The spec allows for Key System specific Initialization Data to be provided (either directly in the PSSH or via the generateRequest() call). Some Key Systems support or rely on title keys being present in encrypted form within the Initialization Data. The core issue is that the CDM may be able to use keys present in the Initialization Data to decrypt the content without any additional key requests
This has implications for several of the algorithms.
6.2 Methods, generateRequest
"11. Run the queue a "message" event algorithm on the session, providing "license-request" and message."
Since keys may already be usable, the CDM could instead run the Update Key Statuses algorithm. E.g.
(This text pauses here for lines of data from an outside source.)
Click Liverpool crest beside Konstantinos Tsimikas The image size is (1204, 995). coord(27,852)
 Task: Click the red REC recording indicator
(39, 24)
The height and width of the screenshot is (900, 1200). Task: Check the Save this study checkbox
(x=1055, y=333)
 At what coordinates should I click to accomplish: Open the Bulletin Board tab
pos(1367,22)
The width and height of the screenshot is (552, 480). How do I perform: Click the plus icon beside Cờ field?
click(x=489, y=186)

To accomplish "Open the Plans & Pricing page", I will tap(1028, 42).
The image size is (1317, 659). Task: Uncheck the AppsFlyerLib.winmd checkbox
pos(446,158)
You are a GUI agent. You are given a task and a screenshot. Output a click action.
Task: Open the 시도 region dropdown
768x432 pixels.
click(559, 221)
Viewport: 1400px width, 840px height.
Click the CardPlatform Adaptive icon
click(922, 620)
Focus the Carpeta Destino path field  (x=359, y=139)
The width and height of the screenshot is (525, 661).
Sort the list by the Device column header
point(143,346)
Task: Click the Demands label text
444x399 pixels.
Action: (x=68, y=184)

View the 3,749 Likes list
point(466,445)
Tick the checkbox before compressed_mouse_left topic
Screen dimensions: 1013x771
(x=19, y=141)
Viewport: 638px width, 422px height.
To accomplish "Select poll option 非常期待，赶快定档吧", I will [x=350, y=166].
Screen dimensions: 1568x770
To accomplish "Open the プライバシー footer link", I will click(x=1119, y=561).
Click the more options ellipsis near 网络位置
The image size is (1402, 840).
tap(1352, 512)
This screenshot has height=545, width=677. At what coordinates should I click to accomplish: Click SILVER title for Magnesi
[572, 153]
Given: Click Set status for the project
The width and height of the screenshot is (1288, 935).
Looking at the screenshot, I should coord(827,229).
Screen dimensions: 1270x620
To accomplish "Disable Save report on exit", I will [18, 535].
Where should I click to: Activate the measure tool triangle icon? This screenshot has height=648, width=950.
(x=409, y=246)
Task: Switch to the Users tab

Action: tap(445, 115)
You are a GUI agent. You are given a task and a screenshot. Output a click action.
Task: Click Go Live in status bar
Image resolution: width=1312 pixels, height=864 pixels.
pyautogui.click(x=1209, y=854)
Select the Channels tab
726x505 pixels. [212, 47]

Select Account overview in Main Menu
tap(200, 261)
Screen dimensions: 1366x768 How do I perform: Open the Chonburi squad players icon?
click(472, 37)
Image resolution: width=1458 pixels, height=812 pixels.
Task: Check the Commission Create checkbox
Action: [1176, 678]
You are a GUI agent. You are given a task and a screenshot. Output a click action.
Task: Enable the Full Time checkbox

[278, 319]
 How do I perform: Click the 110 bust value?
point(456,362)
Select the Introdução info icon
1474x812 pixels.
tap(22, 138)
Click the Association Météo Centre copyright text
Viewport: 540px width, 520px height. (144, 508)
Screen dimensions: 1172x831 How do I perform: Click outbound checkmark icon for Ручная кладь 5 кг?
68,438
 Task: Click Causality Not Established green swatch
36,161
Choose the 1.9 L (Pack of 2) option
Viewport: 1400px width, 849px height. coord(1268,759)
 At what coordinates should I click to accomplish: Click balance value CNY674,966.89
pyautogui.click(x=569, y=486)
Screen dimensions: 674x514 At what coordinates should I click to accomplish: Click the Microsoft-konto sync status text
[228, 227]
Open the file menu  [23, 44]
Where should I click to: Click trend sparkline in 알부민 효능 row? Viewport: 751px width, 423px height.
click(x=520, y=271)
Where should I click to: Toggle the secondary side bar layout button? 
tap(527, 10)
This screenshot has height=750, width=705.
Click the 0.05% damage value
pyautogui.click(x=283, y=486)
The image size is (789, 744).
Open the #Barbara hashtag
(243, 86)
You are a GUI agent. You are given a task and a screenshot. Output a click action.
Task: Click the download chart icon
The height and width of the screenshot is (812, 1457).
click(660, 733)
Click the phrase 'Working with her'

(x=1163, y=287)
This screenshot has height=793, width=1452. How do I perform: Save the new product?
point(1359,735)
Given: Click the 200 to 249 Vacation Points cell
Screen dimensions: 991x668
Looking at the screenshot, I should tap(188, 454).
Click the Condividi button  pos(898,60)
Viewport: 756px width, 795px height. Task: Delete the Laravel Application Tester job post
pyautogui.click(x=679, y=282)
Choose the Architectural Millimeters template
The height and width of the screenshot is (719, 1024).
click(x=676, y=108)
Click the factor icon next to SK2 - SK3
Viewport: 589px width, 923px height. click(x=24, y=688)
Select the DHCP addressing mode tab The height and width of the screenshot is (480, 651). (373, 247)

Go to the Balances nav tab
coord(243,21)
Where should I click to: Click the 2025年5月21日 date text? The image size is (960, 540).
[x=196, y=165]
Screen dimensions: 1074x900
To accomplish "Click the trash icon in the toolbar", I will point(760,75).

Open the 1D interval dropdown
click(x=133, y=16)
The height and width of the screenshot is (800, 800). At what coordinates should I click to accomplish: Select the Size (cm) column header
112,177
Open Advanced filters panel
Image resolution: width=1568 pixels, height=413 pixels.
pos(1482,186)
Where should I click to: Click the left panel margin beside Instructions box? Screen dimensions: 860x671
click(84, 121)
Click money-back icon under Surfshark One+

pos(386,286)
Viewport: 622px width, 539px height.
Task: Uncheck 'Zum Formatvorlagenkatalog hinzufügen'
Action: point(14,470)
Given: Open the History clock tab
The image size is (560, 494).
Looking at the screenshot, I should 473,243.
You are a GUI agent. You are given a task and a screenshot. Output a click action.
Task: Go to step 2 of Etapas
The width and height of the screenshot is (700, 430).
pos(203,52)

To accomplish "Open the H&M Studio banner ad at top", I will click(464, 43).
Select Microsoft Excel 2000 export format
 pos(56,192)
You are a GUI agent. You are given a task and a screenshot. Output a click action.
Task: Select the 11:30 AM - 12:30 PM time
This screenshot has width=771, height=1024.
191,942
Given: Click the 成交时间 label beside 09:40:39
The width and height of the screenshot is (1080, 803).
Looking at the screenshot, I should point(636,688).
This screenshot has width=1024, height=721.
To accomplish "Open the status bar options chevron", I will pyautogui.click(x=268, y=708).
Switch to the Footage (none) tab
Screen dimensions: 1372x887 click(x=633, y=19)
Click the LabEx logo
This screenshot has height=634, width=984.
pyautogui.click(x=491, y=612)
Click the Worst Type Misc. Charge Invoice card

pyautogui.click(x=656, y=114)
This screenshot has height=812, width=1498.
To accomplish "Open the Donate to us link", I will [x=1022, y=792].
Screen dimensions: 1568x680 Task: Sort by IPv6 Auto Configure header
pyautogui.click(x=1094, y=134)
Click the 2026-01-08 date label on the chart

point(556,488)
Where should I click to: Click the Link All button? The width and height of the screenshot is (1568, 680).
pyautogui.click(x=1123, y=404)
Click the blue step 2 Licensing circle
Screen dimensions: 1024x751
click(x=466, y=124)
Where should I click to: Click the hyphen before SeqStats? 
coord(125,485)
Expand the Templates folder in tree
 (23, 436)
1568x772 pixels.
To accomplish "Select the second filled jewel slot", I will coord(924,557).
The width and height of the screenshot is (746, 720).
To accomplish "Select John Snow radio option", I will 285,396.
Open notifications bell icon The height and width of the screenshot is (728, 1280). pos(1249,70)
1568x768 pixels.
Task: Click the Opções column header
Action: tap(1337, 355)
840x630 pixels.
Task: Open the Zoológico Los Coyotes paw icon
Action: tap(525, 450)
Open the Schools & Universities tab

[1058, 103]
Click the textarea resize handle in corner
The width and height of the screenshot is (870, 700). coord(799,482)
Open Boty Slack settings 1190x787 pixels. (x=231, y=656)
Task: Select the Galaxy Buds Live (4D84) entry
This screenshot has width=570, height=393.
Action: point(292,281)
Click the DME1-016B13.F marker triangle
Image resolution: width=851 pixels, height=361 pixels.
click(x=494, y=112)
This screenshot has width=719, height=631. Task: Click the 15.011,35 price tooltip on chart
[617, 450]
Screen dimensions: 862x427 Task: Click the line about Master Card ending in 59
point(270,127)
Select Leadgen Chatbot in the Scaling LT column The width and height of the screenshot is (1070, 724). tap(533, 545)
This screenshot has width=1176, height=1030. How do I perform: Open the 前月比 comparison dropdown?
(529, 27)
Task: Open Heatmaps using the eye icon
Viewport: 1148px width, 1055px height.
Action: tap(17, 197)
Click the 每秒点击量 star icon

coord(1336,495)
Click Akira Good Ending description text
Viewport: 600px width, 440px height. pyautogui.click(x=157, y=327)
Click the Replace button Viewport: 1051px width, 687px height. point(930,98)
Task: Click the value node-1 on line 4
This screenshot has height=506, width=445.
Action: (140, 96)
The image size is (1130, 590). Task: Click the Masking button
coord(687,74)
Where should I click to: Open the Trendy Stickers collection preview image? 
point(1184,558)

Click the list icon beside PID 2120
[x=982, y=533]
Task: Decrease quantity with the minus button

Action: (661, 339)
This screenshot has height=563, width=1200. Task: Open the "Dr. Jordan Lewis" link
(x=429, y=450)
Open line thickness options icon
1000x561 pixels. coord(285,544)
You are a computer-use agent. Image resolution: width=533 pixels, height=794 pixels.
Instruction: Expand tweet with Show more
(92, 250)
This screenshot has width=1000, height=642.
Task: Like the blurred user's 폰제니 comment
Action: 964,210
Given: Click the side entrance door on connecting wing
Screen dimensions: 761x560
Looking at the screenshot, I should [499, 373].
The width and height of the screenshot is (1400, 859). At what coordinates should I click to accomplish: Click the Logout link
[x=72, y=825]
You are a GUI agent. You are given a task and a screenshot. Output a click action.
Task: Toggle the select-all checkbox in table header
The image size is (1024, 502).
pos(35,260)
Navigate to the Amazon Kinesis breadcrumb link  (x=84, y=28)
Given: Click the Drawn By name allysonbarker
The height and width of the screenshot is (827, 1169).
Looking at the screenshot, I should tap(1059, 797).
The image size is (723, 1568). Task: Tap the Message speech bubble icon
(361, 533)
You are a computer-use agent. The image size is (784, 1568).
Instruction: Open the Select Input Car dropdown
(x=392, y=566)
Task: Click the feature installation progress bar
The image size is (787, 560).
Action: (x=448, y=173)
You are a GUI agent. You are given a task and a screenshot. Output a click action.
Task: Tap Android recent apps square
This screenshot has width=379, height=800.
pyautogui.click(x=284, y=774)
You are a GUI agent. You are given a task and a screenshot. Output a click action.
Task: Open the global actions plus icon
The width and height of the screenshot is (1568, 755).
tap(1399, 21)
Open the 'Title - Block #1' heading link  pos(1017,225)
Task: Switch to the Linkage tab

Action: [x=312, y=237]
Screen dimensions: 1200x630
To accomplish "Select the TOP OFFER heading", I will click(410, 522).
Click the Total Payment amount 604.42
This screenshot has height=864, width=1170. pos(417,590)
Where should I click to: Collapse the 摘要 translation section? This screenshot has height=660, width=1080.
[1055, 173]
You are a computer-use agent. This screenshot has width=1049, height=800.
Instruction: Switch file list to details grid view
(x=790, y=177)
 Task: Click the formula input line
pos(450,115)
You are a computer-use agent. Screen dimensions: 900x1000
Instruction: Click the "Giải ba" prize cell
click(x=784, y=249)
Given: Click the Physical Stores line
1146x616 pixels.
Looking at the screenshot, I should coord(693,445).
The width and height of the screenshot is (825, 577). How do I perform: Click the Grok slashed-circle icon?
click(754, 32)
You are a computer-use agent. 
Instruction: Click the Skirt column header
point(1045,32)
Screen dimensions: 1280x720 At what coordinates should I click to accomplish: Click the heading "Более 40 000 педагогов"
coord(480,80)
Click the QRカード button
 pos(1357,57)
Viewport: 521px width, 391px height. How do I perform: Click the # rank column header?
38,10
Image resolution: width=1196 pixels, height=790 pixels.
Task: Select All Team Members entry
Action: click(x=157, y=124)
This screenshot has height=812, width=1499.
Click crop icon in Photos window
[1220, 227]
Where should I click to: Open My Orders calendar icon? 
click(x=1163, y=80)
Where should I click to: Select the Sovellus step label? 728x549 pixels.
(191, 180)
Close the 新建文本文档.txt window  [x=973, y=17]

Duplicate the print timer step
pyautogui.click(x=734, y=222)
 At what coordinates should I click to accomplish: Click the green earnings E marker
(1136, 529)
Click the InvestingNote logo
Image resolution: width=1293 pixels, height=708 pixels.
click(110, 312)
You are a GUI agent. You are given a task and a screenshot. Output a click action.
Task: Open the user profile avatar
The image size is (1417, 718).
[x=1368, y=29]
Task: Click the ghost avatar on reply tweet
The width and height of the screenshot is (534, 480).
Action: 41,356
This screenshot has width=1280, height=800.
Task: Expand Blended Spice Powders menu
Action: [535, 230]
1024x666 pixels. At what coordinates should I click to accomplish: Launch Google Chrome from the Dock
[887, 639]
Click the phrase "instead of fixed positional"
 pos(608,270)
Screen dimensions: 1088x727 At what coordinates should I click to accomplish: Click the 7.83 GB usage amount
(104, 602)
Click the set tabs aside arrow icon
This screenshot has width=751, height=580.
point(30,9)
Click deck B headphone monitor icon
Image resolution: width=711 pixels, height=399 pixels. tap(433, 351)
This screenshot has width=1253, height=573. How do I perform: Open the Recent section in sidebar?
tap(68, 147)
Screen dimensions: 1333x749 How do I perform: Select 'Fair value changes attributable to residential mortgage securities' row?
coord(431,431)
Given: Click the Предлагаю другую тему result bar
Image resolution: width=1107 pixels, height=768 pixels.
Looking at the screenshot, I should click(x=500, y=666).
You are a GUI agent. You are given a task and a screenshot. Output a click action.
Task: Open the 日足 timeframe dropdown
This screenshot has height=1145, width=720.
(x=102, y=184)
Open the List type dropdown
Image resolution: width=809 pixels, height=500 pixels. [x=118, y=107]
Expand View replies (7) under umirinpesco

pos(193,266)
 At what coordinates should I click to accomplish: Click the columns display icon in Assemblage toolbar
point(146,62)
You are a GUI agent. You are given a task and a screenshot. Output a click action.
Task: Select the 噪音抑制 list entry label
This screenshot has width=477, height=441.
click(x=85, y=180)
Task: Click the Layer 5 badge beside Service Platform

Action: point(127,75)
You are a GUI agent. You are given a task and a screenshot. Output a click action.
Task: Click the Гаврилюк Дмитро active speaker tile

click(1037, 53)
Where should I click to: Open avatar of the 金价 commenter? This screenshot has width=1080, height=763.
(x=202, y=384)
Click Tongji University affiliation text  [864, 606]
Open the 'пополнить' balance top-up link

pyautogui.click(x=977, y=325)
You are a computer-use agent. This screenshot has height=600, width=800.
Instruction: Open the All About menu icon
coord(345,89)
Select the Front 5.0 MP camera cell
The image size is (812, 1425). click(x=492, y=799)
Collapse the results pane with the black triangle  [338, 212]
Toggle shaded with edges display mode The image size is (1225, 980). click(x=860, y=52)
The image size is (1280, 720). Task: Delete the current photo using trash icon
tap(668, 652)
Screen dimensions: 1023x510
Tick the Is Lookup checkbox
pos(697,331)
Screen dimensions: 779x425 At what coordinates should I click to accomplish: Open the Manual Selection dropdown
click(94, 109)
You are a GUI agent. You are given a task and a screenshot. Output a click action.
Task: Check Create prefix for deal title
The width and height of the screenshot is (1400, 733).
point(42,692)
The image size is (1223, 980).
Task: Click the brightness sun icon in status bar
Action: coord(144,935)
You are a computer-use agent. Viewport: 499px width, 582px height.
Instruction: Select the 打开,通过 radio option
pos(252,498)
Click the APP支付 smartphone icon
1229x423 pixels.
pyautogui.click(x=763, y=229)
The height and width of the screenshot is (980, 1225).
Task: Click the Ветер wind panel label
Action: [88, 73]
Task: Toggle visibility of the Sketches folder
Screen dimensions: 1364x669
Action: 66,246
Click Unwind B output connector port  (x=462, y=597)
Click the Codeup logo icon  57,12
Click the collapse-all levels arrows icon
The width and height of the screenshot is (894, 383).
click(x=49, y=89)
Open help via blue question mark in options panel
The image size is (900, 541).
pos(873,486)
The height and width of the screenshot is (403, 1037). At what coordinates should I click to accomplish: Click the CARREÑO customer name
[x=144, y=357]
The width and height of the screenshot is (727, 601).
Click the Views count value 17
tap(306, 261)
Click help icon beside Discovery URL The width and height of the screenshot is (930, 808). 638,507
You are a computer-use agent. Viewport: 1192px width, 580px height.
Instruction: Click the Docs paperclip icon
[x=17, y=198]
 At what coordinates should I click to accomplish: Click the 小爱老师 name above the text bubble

"11. If keys specified in the initData are not already available, run the queue a "message" event algorithm on the session, providing "license-request" and message. Otherwise run the Update Key Statuses algorithm."
6.6.2 Update Key Statuses
"This can happen as the result of a load() or update()"
This list should be augmented with generateKeyRequest.
6.8 Session Storage and Persistence
"The CDM SHOULD NOT store session data, including the Session ID, until update() is called the first time. Specifically, the CDM SHOULD NOT store session data during the generateRequest() algorithm. This ensures that the application is aware of the session and knows it needs to eventually remove it."
Since the keys may already be usable at this point, forcing update() to be called does not make sense.